There was a stifled “Nnnnggf, nnnnggf,” from the boot and Paul casually closed the lid.
“This afty Shaz, I’ve got a couple of things to sort, you know, first day back an’ all.”
She leaned out, “Did I hear someone shouting?”
“Only me.” He winked, “Unless them at number twenty-three’s at it again.”
Mum and son sat at the kitchen table. Not a sign that Ray had ever lived there and they shared digestive biscuits with their tea. “Mum I’ll get a job, pay the bills. It’s time for a better life.”.
“What are you doing with it?” Linda gestured toward the front door and Paul grinned. Ray was now an it.
“I’ll ship it a long way from here. Choc’s always sending lorries to Scotland, and he owes me a favour. Couple of hours, mum. I won’t be long.”
Maxwell’s Silver Hammer was playing on the radio and Paul tweaked the volume, drowning the thumps and bumps from the boot. He cranked it higher, joining in the chorus. A corrugated iron fence bordered his left-hand side, coils of barbed wire along the top, Minty’s Scrap Yard. He steered through the gates. Choc plus two Alsatians greeting him.
“I need this one up to Birmingham, Choc. A bit quick.”
Choc grinning, “Welcome back,” and shaking his hand before climbing in the doorless cab of an ancient crane. Smoke billowed from the stovepipe exhaust as the engine clattered into life. The huge magnet clunked on the roof of the Vauxhall. Choc pushing and pulling at long, black-knobbed levers, lifting, swinging and dropping the car in the crusher.

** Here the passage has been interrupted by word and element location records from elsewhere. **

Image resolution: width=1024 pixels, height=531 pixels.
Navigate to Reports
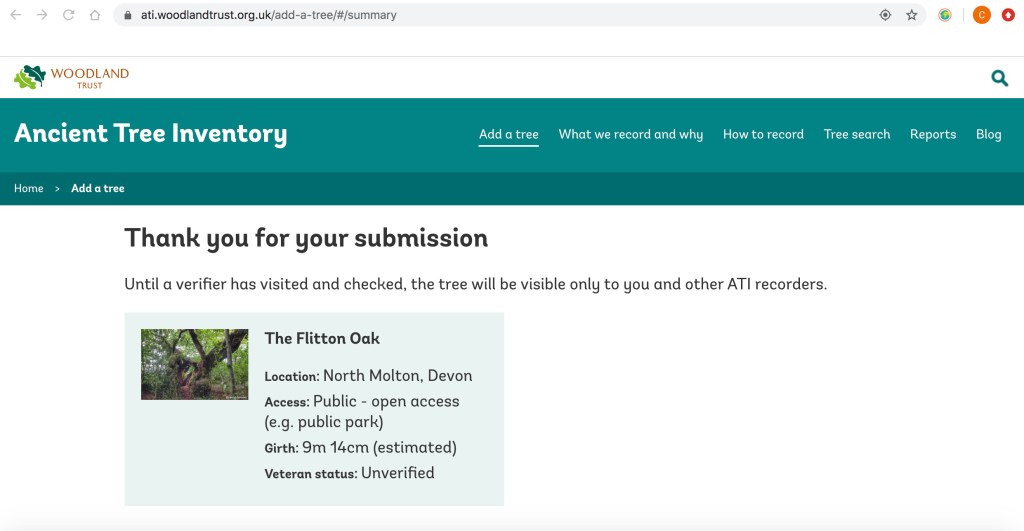932,134
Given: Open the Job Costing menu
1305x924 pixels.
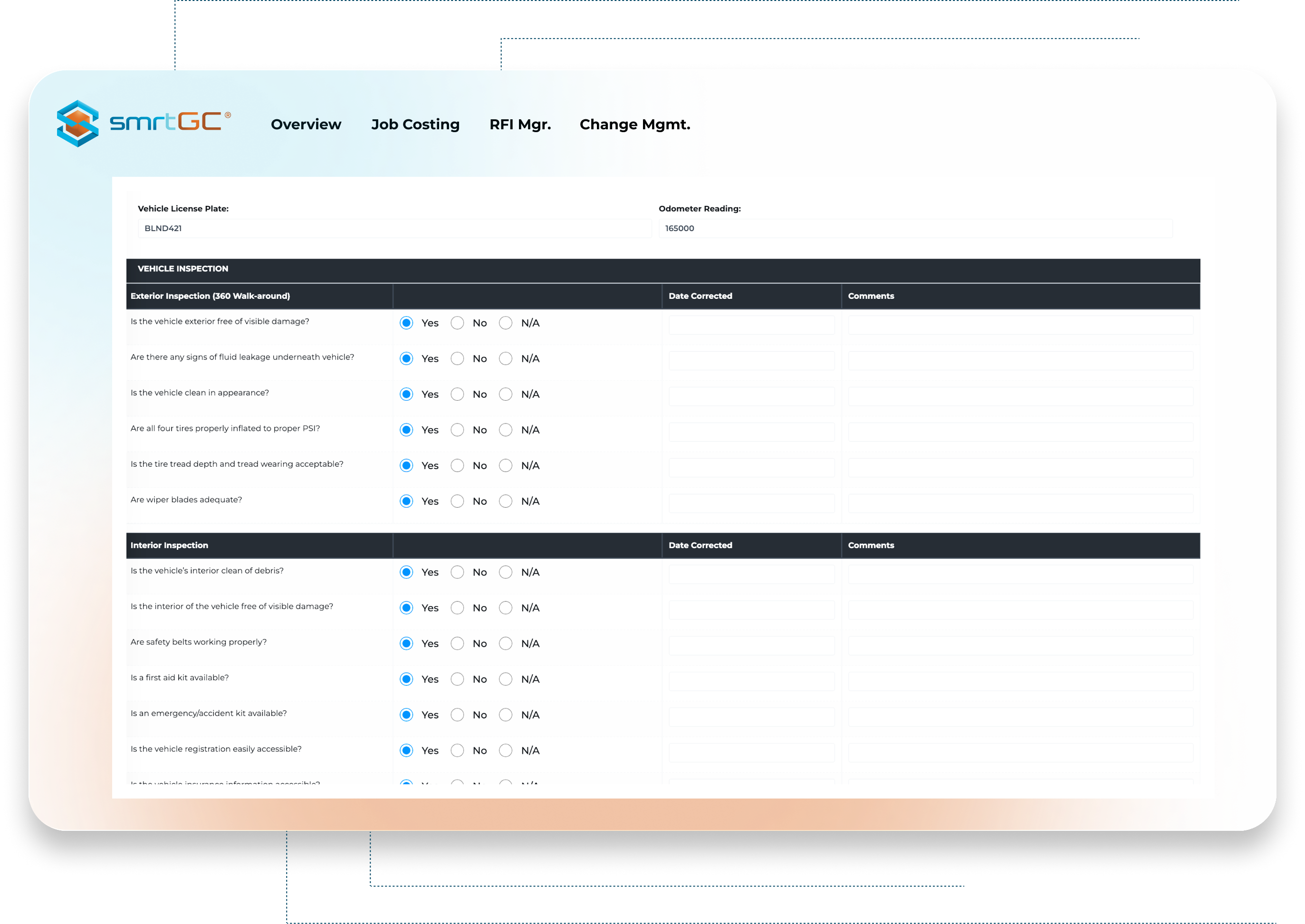Looking at the screenshot, I should 415,124.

Paul climbed alongside and opened the boot. He wrenched the lid back and forth until the hinges snapped.
“Oi,” his prodding rewarded with a muffled urnghh and he pulled the gag free, Ray blubbering. “Please don’t, please. I’ve got money.”

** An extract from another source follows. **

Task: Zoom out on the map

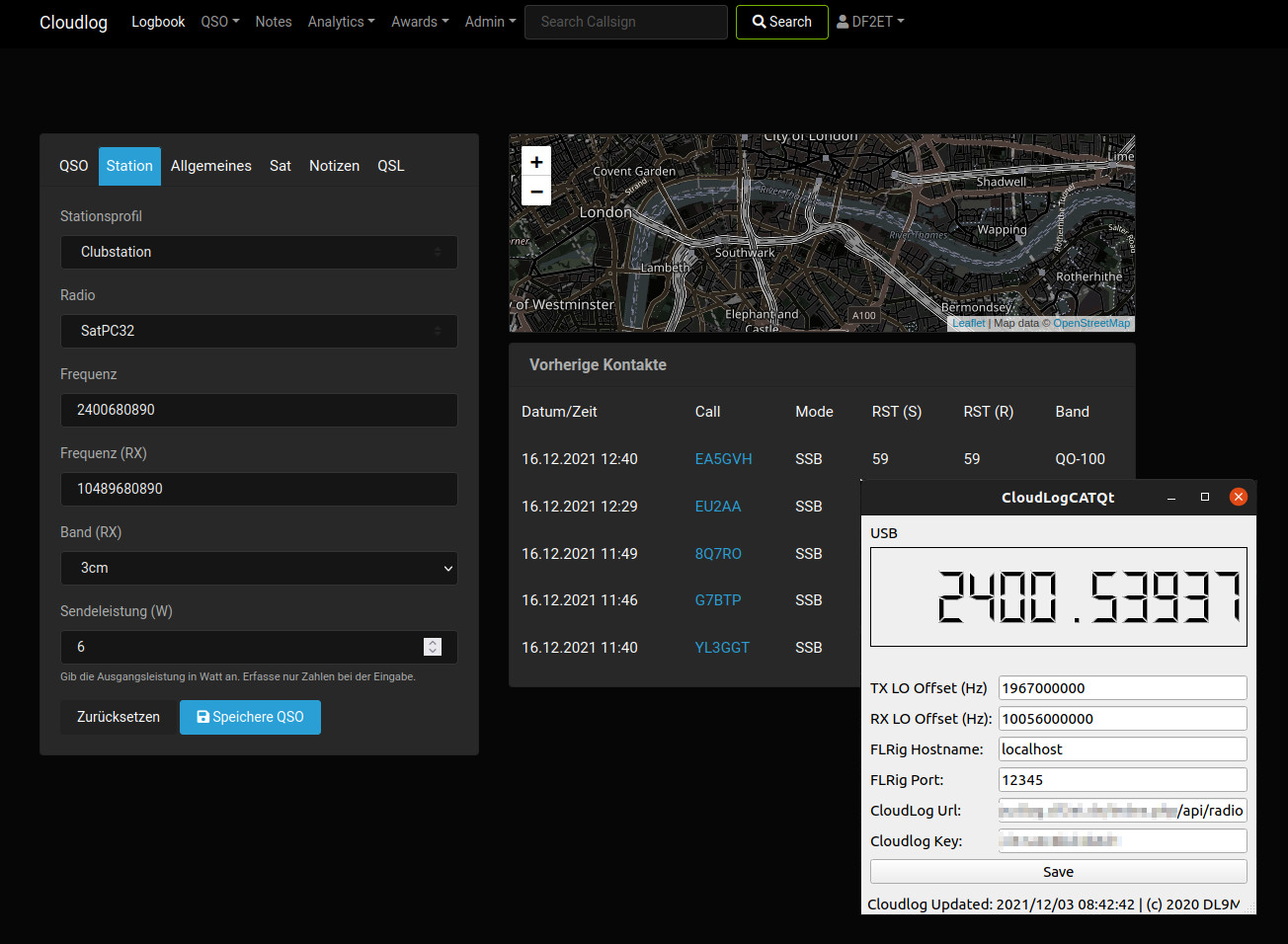Action: point(535,192)
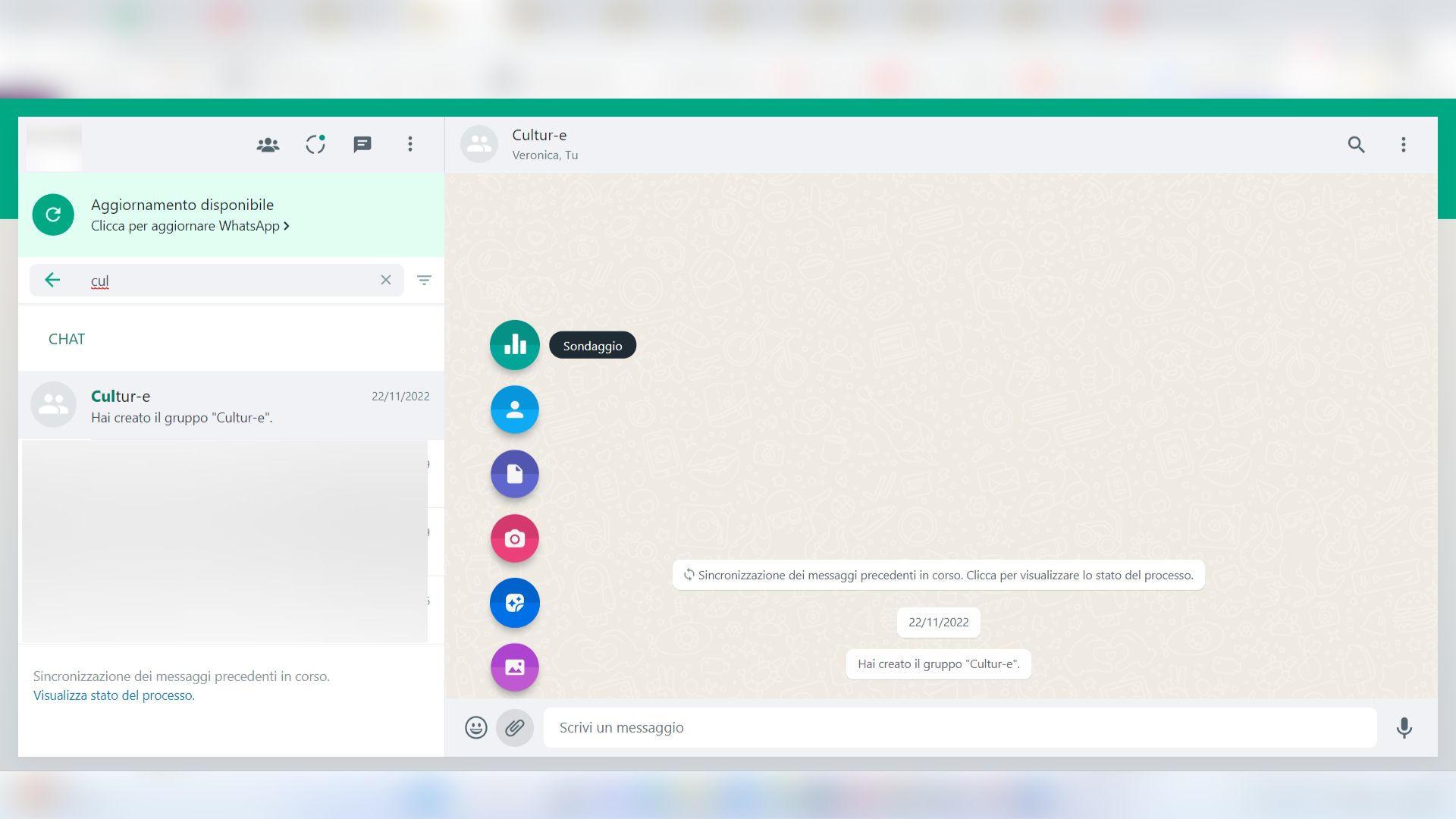Clear the search with the X
This screenshot has height=819, width=1456.
click(x=386, y=280)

“No, you haven’t. Not anymore.” Paul flicked at a roll of notes he’d pulled from Ray’s pocket. “This is for my mum. You owe her. Now shut it. I didn’t say you could talk.”
The machinery rumbled, shiny hydraulic rams blocking out the daylight and Paul’s face an inch from Ray. He grinned and spoke slowly, “I want to hear you scream.”